[Stored items]
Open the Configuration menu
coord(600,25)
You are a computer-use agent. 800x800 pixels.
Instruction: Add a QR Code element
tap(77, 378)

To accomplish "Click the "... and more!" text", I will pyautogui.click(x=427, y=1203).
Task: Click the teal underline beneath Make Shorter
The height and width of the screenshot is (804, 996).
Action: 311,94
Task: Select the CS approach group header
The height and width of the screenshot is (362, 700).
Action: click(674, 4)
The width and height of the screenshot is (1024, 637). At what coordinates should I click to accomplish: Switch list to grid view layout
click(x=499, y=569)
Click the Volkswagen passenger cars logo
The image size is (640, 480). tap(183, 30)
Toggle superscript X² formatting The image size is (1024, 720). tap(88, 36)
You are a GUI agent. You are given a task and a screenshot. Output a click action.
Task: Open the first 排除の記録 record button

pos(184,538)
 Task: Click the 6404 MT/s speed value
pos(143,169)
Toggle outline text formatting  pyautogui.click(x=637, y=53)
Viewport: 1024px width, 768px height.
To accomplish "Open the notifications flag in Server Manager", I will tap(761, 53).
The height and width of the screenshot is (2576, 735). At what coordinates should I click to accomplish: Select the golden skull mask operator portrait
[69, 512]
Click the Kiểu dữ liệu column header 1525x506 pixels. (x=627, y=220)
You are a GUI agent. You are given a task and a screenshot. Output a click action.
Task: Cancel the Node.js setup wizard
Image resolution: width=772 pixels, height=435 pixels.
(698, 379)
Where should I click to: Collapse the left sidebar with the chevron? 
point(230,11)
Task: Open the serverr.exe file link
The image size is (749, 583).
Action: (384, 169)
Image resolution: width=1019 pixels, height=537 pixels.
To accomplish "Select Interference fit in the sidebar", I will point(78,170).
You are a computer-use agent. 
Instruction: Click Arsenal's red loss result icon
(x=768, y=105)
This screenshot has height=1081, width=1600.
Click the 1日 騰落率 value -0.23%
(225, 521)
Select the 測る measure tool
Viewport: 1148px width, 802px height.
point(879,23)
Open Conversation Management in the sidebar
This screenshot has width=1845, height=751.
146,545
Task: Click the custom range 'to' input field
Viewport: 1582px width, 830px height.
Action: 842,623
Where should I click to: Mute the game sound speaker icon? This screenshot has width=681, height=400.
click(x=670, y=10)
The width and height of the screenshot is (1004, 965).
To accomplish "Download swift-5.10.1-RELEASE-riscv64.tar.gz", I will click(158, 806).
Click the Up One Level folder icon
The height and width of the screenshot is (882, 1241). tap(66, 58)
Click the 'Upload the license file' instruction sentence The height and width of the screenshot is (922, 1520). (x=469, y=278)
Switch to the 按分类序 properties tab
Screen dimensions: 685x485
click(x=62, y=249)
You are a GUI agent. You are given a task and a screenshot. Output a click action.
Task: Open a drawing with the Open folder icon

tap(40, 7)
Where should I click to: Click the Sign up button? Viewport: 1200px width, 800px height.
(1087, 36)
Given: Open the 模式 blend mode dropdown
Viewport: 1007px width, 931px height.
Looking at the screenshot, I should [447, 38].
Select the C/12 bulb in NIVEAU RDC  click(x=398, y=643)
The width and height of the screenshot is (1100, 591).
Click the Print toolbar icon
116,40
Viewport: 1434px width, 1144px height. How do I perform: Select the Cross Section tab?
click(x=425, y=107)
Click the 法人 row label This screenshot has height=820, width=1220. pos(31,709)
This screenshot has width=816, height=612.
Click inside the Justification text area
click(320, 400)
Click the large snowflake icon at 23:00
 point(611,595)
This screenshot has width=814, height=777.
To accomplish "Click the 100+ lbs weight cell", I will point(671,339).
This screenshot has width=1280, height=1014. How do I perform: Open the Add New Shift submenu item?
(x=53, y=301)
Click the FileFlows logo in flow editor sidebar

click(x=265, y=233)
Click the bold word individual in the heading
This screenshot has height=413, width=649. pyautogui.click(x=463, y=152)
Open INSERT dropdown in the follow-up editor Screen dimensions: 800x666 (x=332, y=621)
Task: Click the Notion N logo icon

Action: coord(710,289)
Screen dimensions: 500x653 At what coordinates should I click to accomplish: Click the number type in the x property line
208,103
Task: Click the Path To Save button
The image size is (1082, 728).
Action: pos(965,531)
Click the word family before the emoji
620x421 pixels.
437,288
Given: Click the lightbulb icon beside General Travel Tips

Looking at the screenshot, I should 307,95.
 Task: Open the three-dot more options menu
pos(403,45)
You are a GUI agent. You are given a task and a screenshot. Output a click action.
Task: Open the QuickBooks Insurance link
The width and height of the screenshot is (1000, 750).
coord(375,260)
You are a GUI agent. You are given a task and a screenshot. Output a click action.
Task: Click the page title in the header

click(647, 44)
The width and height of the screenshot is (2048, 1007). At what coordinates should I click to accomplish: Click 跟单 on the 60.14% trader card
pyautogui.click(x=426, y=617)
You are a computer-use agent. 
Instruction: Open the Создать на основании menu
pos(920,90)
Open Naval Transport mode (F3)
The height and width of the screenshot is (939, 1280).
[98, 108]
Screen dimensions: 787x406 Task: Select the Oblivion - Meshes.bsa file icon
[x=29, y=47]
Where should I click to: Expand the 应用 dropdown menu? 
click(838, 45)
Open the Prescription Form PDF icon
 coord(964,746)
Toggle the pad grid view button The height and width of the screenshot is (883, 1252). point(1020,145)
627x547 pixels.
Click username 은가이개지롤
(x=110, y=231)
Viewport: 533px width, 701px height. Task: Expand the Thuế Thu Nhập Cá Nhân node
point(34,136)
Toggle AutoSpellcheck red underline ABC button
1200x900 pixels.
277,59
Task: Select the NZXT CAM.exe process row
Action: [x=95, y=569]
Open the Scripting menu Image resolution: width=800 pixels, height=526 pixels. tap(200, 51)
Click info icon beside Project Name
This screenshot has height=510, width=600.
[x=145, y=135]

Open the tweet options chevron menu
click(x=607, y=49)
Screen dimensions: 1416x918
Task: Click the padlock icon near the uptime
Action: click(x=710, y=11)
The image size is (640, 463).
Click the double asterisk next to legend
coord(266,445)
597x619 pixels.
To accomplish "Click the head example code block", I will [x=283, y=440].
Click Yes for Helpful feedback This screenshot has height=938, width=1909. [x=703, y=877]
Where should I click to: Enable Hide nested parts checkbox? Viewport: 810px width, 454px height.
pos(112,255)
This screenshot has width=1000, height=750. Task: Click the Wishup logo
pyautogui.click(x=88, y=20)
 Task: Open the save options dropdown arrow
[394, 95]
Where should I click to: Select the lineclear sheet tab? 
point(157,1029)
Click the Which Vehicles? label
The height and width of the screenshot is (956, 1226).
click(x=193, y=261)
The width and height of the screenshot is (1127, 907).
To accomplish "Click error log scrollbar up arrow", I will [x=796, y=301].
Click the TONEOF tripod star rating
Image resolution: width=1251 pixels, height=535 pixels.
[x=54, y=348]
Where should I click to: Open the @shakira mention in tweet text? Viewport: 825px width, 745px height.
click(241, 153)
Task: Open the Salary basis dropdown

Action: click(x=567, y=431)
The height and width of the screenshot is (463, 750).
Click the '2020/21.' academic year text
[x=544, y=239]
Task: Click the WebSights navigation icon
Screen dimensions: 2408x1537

» **Work instruction**
So that the data stays intact, repeat all of it exactly.

» **Task solution**
Open the Configuration menu
coord(600,25)
You are a computer-use agent. 800x800 pixels.
Instruction: Add a QR Code element
tap(77, 378)

To accomplish "Click the "... and more!" text", I will pyautogui.click(x=427, y=1203).
Task: Click the teal underline beneath Make Shorter
The height and width of the screenshot is (804, 996).
Action: 311,94
Task: Select the CS approach group header
The height and width of the screenshot is (362, 700).
Action: click(674, 4)
The width and height of the screenshot is (1024, 637). At what coordinates should I click to accomplish: Switch list to grid view layout
click(x=499, y=569)
Click the Volkswagen passenger cars logo
The image size is (640, 480). tap(183, 30)
Toggle superscript X² formatting The image size is (1024, 720). tap(88, 36)
You are a GUI agent. You are given a task and a screenshot. Output a click action.
Task: Open the first 排除の記録 record button

pos(184,538)
 Task: Click the 6404 MT/s speed value
pos(143,169)
Toggle outline text formatting  pyautogui.click(x=637, y=53)
Viewport: 1024px width, 768px height.
To accomplish "Open the notifications flag in Server Manager", I will tap(761, 53).
The height and width of the screenshot is (2576, 735). At what coordinates should I click to accomplish: Select the golden skull mask operator portrait
[69, 512]
Click the Kiểu dữ liệu column header 1525x506 pixels. (x=627, y=220)
You are a GUI agent. You are given a task and a screenshot. Output a click action.
Task: Cancel the Node.js setup wizard
Image resolution: width=772 pixels, height=435 pixels.
(698, 379)
Where should I click to: Collapse the left sidebar with the chevron? 
point(230,11)
Task: Open the serverr.exe file link
The image size is (749, 583).
Action: (384, 169)
Image resolution: width=1019 pixels, height=537 pixels.
To accomplish "Select Interference fit in the sidebar", I will point(78,170).
You are a computer-use agent. 
Instruction: Click Arsenal's red loss result icon
(x=768, y=105)
This screenshot has height=1081, width=1600.
Click the 1日 騰落率 value -0.23%
(225, 521)
Select the 測る measure tool
Viewport: 1148px width, 802px height.
point(879,23)
Open Conversation Management in the sidebar
This screenshot has width=1845, height=751.
146,545
Task: Click the custom range 'to' input field
Viewport: 1582px width, 830px height.
Action: 842,623
Where should I click to: Mute the game sound speaker icon? This screenshot has width=681, height=400.
click(x=670, y=10)
The width and height of the screenshot is (1004, 965).
To accomplish "Download swift-5.10.1-RELEASE-riscv64.tar.gz", I will click(158, 806).
Click the Up One Level folder icon
The height and width of the screenshot is (882, 1241). tap(66, 58)
Click the 'Upload the license file' instruction sentence The height and width of the screenshot is (922, 1520). (x=469, y=278)
Switch to the 按分类序 properties tab
Screen dimensions: 685x485
click(x=62, y=249)
You are a GUI agent. You are given a task and a screenshot. Output a click action.
Task: Open a drawing with the Open folder icon

tap(40, 7)
Where should I click to: Click the Sign up button? Viewport: 1200px width, 800px height.
(1087, 36)
Given: Open the 模式 blend mode dropdown
Viewport: 1007px width, 931px height.
Looking at the screenshot, I should [447, 38].
Select the C/12 bulb in NIVEAU RDC  click(x=398, y=643)
The width and height of the screenshot is (1100, 591).
Click the Print toolbar icon
116,40
Viewport: 1434px width, 1144px height. How do I perform: Select the Cross Section tab?
click(x=425, y=107)
Click the 法人 row label This screenshot has height=820, width=1220. pos(31,709)
This screenshot has width=816, height=612.
Click inside the Justification text area
click(320, 400)
Click the large snowflake icon at 23:00
 point(611,595)
This screenshot has width=814, height=777.
To accomplish "Click the 100+ lbs weight cell", I will point(671,339).
This screenshot has width=1280, height=1014. How do I perform: Open the Add New Shift submenu item?
(x=53, y=301)
Click the FileFlows logo in flow editor sidebar

click(x=265, y=233)
Click the bold word individual in the heading
This screenshot has height=413, width=649. pyautogui.click(x=463, y=152)
Open INSERT dropdown in the follow-up editor Screen dimensions: 800x666 (x=332, y=621)
Task: Click the Notion N logo icon

Action: coord(710,289)
Screen dimensions: 500x653 At what coordinates should I click to accomplish: Click the number type in the x property line
208,103
Task: Click the Path To Save button
The image size is (1082, 728).
Action: pos(965,531)
Click the word family before the emoji
620x421 pixels.
437,288
Given: Click the lightbulb icon beside General Travel Tips

Looking at the screenshot, I should 307,95.
 Task: Open the three-dot more options menu
pos(403,45)
You are a GUI agent. You are given a task and a screenshot. Output a click action.
Task: Open the QuickBooks Insurance link
The width and height of the screenshot is (1000, 750).
coord(375,260)
You are a GUI agent. You are given a task and a screenshot. Output a click action.
Task: Click the page title in the header

click(647, 44)
The width and height of the screenshot is (2048, 1007). At what coordinates should I click to accomplish: Click 跟单 on the 60.14% trader card
pyautogui.click(x=426, y=617)
You are a computer-use agent. 
Instruction: Open the Создать на основании menu
pos(920,90)
Open Naval Transport mode (F3)
The height and width of the screenshot is (939, 1280).
[98, 108]
Screen dimensions: 787x406 Task: Select the Oblivion - Meshes.bsa file icon
[x=29, y=47]
Where should I click to: Expand the 应用 dropdown menu? 
click(838, 45)
Open the Prescription Form PDF icon
 coord(964,746)
Toggle the pad grid view button The height and width of the screenshot is (883, 1252). point(1020,145)
627x547 pixels.
Click username 은가이개지롤
(x=110, y=231)
Viewport: 533px width, 701px height. Task: Expand the Thuế Thu Nhập Cá Nhân node
point(34,136)
Toggle AutoSpellcheck red underline ABC button
1200x900 pixels.
277,59
Task: Select the NZXT CAM.exe process row
Action: [x=95, y=569]
Open the Scripting menu Image resolution: width=800 pixels, height=526 pixels. tap(200, 51)
Click info icon beside Project Name
This screenshot has height=510, width=600.
[x=145, y=135]

Open the tweet options chevron menu
click(x=607, y=49)
Screen dimensions: 1416x918
Task: Click the padlock icon near the uptime
Action: click(x=710, y=11)
The image size is (640, 463).
Click the double asterisk next to legend
coord(266,445)
597x619 pixels.
To accomplish "Click the head example code block", I will [x=283, y=440].
Click Yes for Helpful feedback This screenshot has height=938, width=1909. [x=703, y=877]
Where should I click to: Enable Hide nested parts checkbox? Viewport: 810px width, 454px height.
pos(112,255)
This screenshot has width=1000, height=750. Task: Click the Wishup logo
pyautogui.click(x=88, y=20)
 Task: Open the save options dropdown arrow
[394, 95]
Where should I click to: Select the lineclear sheet tab? 
point(157,1029)
Click the Which Vehicles? label
The height and width of the screenshot is (956, 1226).
click(x=193, y=261)
The width and height of the screenshot is (1127, 907).
To accomplish "Click error log scrollbar up arrow", I will [x=796, y=301].
Click the TONEOF tripod star rating
Image resolution: width=1251 pixels, height=535 pixels.
[x=54, y=348]
Where should I click to: Open the @shakira mention in tweet text? Viewport: 825px width, 745px height.
click(241, 153)
Task: Open the Salary basis dropdown

Action: click(x=567, y=431)
The height and width of the screenshot is (463, 750).
Click the '2020/21.' academic year text
[x=544, y=239]
Task: Click the WebSights navigation icon
Screen dimensions: 2408x1537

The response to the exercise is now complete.